On en est venu à considérer la lutte internationale contre le révisionnisme pabliste, au niveau de la théorie et des perspectives politiques, comme une distraction des problèmes pressants de la construction du parti en Grande-Bretagne. Inévitablement, l'accent mis sur les problèmes nationaux a pris la forme d'une adaptation à la conscience politique limitée qui a dominé le mouvement de masse anti-tory. L'expression la plus grave de cette adaptation a été la transformation de la SLL en Workers Revolutionary Party en novembre 1973, sur la base d'une perspective largement nationale. Les sections du Comité International n'ont pas participé aux discussions qui ont établi le WRP et n'ont même pas été invitées à participer aux actes du congrès fondateur.

Les conceptions et les attitudes que j'ai exposées ne sont pas apparues toutes à la fois. En effet, il est possible de trouver dans les divers documents et articles produits par la SLL durant la période de la montée des luttes anti-tory des déclarations entièrement orthodoxes sur la question de l'internationalisme révolutionnaire et de la lutte contre le pablisme. Mais un examen plus attentif de l'évolution de la SLL, que le CIQI a effectué à la suite de la scission en 1985-1986, a prouvé qu'une dérive vers l'opportunisme national s'était développée à la fin des années 1960 et avait pris de l'ampleur dans les années 1970.

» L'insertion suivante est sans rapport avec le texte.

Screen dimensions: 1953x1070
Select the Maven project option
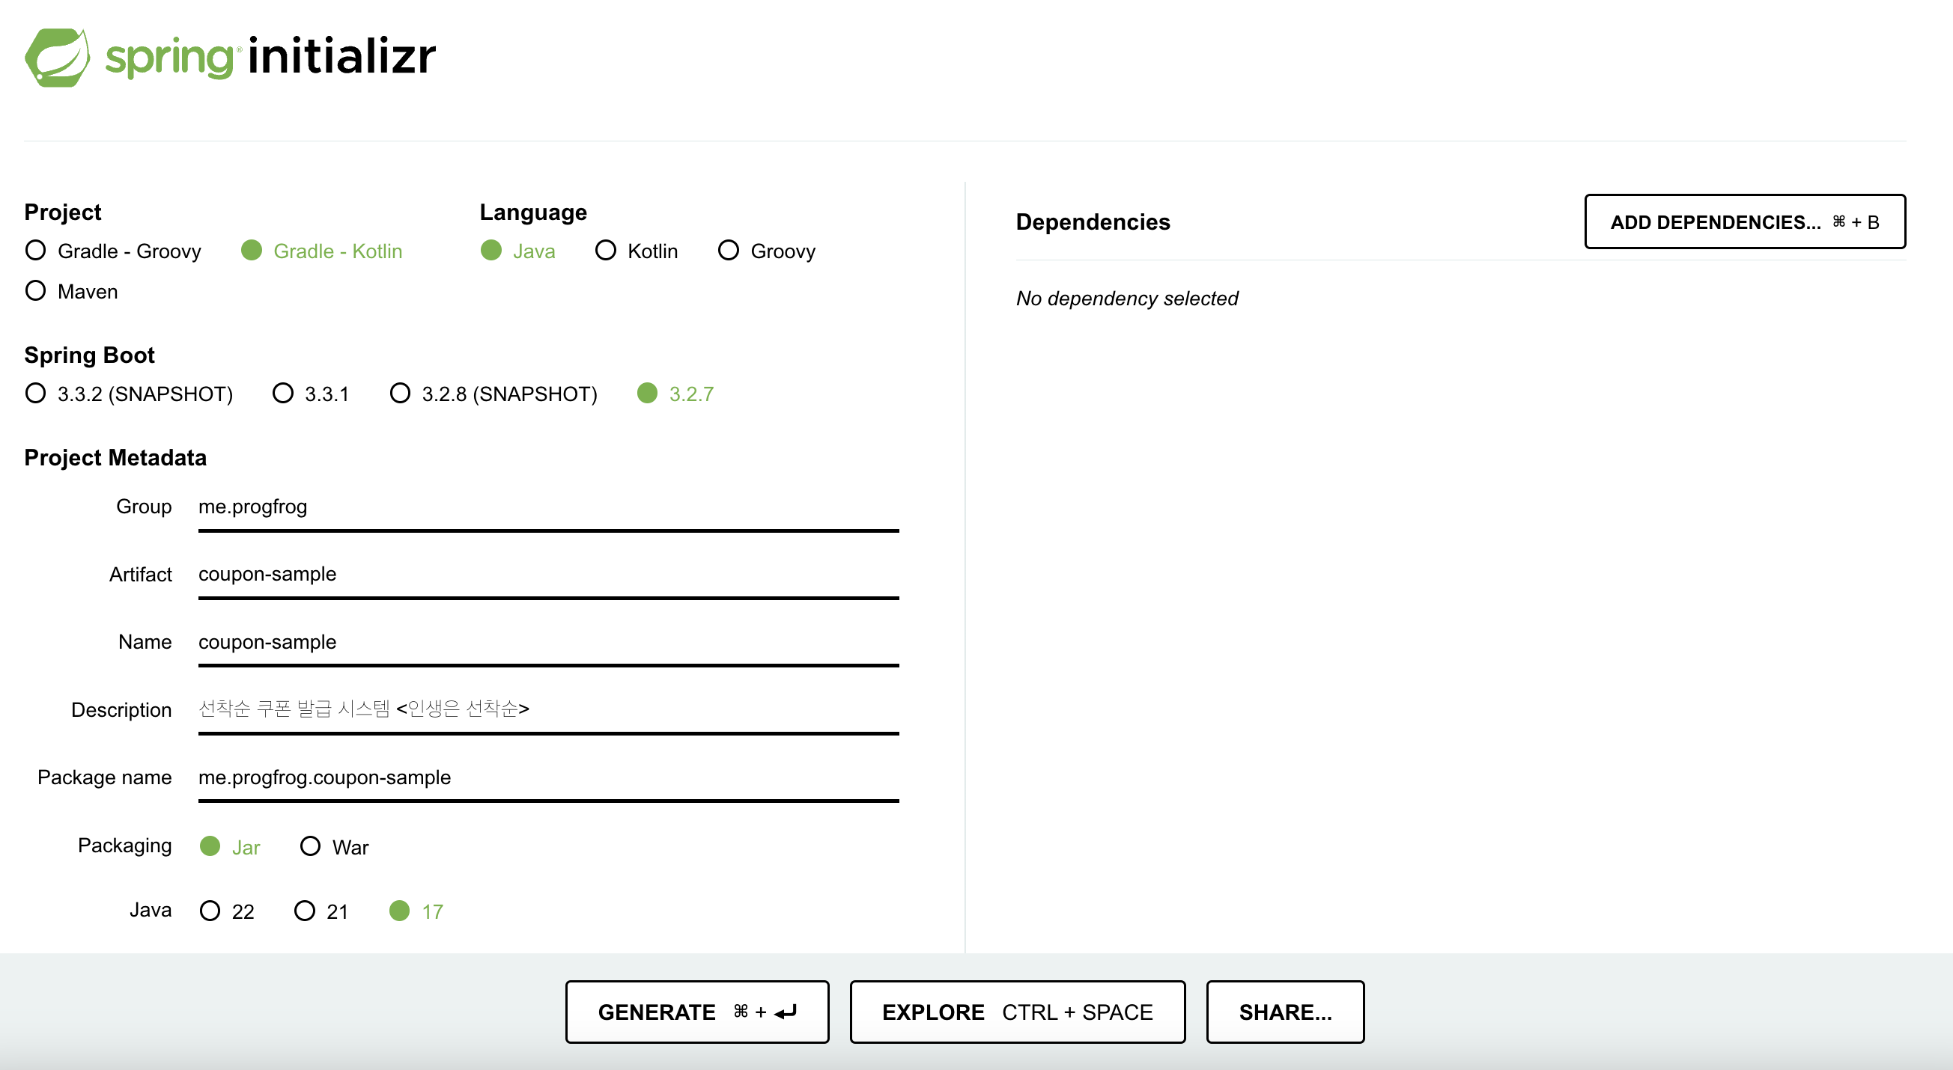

Le Comité international a, dans plusieurs documents, attiré l'attention sur le caractère abrupt et politiquement peu clair de la scission de 1971 avec l'OCI, la section française du CI. Les questions principales de perspective politique qui sous-tendaient le conflit entre la SLL et l'OCI ont été à peine discutées. Échapper à ces questions signifiait que les principaux problèmes de stratégie révolutionnaire internationale soulevés par les grands événements de mai-juin 1968 en France n'étaient pas abordés ni incorporés dans le programme du Comité international.

 

De plus, dans la mesure ou les tendances opportunistes de l'OCI étaient considérées comme la seule expression des problèmes de l'organisation française, la Socialist Labour League n'a pas pu voir comment des problèmes similaires se manifestaient au sein de l'organisation britannique.

Il y avait encore un autre élément dans le conflit avec l'organisation française dont la SLL ne saisissait pas l'importance. Pratiquement depuis la fin de la seconde Guerre mondiale, l'intelligentsia française se tenait à la pointe de la lutte contre le marxisme, alors que Heidegger était discrédité en Allemagne en raison de sa collaboration méprisable avec les Nazis, celui-ci a trouvé d'innombrables acolytes en France. L'Existentialisme est devenu à la mode dans l'élite française.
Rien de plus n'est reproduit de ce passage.